On NPR this morning, I heard an old lady in a wheelchair forced to come to the airport to change her canceled American tickets — she wasn’t allowed to do it online or on the phone, not even after she said she was disabled and her daughter had seven children and a newborn and couldn’t take her to the O’Hare’s hell.
She is Customer Omega, the last screwed consumer.
You simply can’t treat people this way and survive. We all hate the airlines. We hate the experience on the plane and in the airport. We should fear for our safety, given American’s shoddy (and, one wonders, fraudulent) maintenance work. (As the Times said this morning, at least the FAA is doing its job.) The airlines never see themselves as our advocates, friends, servers; no, they are our prison wardens and enemies as they fight down legislation that mandates they should give us the crudest amenities a prisoner would get: clean water, air, and a toilet.
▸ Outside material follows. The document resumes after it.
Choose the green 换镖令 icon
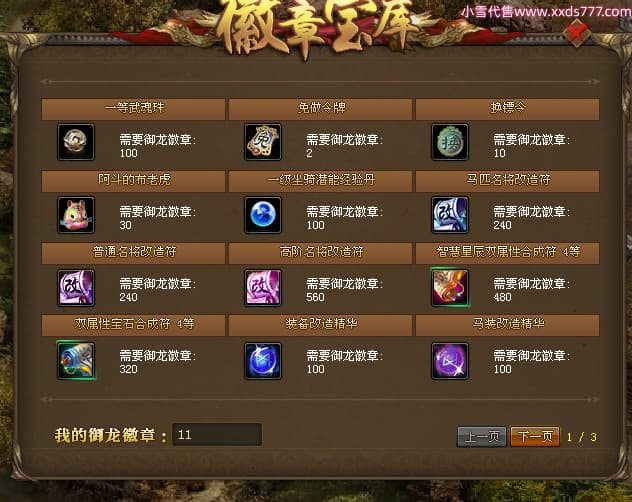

The economics of the industry as it is being run today are unsustainable. And apart from the all-business-class airlines I try to fly every time I can (Eos, Silverjet, and there are more coming), there is not one visible bit of innovation — not one attempt to get out of this mess — visible in the industry.
Here are a few of my earlier posts thinking about a different future for the airlines. See also Chris Anderson on a new, free business model. What would you do to bring this industry back from the cliff? I think the essence of their future is there: They have to explore new value by having a decent relationship with us, using that new value to improve the experience so they can have a decent relationship. Screwing your customers is the least sustainable business model.